▸ Problem details
Quote the records below in full, exactly as given, with the images taken out.

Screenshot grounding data
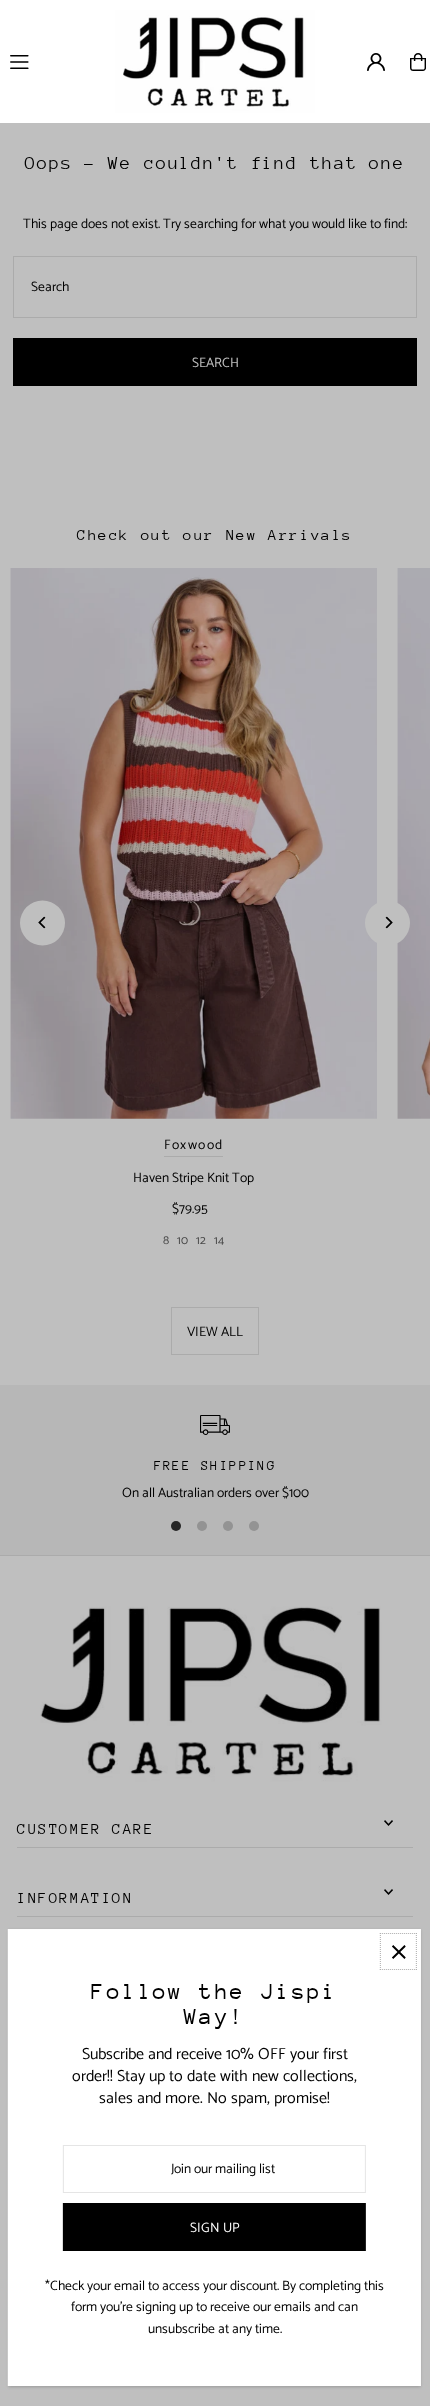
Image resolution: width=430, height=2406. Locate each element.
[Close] (398, 1951)
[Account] (376, 62)
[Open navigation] (52, 61)
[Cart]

▸ Response to the exercise
Image resolution: width=430, height=2406. Locate each element.
[Close] (398, 1951)
[Account] (376, 62)
[Open navigation] (52, 61)
[Cart]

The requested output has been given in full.